[EXTRACTED TEXT — start]

The calculation times relate only to the calculation of a plan dose distribution, and not the inverse planning process which would take significantly longer. To reduce the time required for the inverse planning process, the DVS or SU settings could be increased from the optimal values. These optimal values could then be used to complete a final calculation for DVH production. To minimize the differences between the plan generated by the optimizer and the final dose calculation, the quantified variations determined within this investigation could be used to update the optimizer aims. This approach is, however, limited by the maximum allowable SU value of 12% per control point, as discussed in Section 2.A, and one should be wary of the noise convergence error described by Jeraj. ¹⁰

4. CONCLUSIONS

The specific settings required for calculation within a given clinical department should be considered by the multidisciplinary team, taking into consideration the resources available and the clinical requirements of the patient and treatment.

Throughout this investigation, it has been shown that changing the DVS setting has a greater effect on the displayed dose distribution than SU. As a result, reductions in the DVS setting should be prioritized over reductions in SU. In situations where a low DVS settings result in unacceptably long calculation times, a minimal increase should be made and considerations of intermittent values between 0.1 and 0.2 cm should be considered.

When reporting a DVH for a clinical plan, the DVS and SU settings used during the calculation should also be reported. The variations which have been quantified in this report could then be used to assess the expected ground truth DVH. Metrics and indices which have been shown to be resilient to statistical noise, such as the PCI, GI, and median doses, should always be considered alongside traditional metrics such as near minimum and maximum doses.

[EXTRACTED TEXT — finish]
[RECORD EXTRACTS — start]

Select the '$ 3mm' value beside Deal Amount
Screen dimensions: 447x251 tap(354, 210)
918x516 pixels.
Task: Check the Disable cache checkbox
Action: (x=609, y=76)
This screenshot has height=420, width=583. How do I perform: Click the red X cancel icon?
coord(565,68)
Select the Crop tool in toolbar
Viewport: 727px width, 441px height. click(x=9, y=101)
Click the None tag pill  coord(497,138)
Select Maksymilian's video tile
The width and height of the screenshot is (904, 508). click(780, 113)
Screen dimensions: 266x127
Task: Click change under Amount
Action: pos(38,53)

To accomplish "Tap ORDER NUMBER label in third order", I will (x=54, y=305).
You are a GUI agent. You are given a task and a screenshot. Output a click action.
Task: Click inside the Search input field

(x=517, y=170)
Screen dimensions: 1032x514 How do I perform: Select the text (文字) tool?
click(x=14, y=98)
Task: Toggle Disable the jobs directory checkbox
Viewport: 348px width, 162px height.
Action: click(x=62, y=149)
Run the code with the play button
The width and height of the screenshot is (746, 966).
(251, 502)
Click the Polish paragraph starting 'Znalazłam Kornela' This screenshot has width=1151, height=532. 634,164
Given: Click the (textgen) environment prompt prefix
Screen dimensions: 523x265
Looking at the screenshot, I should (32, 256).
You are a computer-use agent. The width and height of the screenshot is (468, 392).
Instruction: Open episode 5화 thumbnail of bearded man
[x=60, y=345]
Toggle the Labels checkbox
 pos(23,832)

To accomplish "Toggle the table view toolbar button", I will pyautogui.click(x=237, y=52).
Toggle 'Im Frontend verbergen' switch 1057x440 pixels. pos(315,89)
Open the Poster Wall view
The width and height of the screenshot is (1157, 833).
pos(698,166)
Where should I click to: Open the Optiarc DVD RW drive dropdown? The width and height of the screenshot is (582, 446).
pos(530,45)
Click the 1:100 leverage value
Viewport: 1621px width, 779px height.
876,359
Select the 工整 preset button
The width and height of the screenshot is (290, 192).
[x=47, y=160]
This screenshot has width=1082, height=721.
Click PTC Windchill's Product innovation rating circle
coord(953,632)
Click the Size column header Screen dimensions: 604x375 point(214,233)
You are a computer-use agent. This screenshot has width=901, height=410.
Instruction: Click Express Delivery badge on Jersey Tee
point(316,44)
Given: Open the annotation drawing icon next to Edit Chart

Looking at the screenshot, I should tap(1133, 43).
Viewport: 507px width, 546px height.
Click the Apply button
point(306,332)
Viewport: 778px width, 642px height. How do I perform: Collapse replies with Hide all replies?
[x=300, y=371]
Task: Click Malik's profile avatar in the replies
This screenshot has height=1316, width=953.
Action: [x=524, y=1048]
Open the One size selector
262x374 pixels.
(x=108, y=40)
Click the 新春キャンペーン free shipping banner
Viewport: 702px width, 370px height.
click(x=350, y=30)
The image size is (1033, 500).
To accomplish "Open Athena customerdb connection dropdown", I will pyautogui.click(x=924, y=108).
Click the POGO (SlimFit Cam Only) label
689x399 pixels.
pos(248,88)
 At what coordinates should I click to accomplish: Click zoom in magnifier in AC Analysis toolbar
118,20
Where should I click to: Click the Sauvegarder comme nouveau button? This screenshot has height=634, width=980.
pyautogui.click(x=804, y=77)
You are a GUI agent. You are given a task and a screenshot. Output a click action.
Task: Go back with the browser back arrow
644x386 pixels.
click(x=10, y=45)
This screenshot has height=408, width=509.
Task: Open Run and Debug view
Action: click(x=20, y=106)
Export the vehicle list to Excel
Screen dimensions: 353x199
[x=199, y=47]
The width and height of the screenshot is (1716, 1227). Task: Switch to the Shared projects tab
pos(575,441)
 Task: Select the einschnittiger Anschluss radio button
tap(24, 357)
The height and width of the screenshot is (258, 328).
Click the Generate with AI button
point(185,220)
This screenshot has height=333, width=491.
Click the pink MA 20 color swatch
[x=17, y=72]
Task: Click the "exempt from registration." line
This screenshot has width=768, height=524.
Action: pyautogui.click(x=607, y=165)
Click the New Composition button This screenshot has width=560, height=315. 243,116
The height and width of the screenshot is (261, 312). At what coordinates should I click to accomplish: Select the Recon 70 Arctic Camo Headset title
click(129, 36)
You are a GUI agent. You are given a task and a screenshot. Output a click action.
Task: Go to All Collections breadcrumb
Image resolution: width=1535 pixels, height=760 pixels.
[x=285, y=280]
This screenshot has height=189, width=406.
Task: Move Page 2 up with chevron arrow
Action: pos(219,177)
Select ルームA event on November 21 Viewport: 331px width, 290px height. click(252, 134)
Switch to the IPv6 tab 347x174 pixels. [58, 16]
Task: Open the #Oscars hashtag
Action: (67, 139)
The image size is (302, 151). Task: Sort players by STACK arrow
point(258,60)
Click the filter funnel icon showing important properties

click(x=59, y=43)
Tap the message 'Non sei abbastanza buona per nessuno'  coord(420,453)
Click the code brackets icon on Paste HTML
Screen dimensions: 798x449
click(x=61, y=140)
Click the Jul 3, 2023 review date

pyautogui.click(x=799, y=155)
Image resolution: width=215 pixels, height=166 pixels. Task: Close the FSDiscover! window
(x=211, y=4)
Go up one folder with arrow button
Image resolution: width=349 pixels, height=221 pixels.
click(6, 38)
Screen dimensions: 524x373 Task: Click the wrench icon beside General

[RECORD EXTRACTS — finish]

*EXERCISE DESCRIPTION*
Pick up the passage on DVS and SU dose calculation settings after its final sentence and continue writing it.

*TASK OUTPUT*
During evaluation of maximum or minimum doses, the definition should be carefully considered. The dose to 0.035cc is appropriate for plans calculated with a 0.1 cm DVS setting; however, a larger volume of 0.100cc might be more appropriate for plans calculated with a 0.2 cm DVS unless low values of SU are used to minimize the effects of statistical noise.

To generate treatment plans which can be calculated, on average, in under than 10 min, and for which the deviation of 75% of plans remains within 2.0% of the ground truth for the metrics considered here, the following SU and DVS settings are recommended.

• Brain plans with DVS of 0.1 cm and SU of 1.50%

• Lung plans with DVS of 0.2 cm and SU of 1.50%

• Spine plans with DVS of 0.1 cm and SU of 1.50%

In clinical practice, an additional safety margin on the choice of a 2.0% deviation and 75% of plans may be desirable. A reduction of the SU settings above to 1.00–1.25% could provide added confidence for a relatively small cost in time.

ETHICAL STATEMENT

This study was approved by Cabrini Institute of Cabrini Health Limited, Victoria, Australia.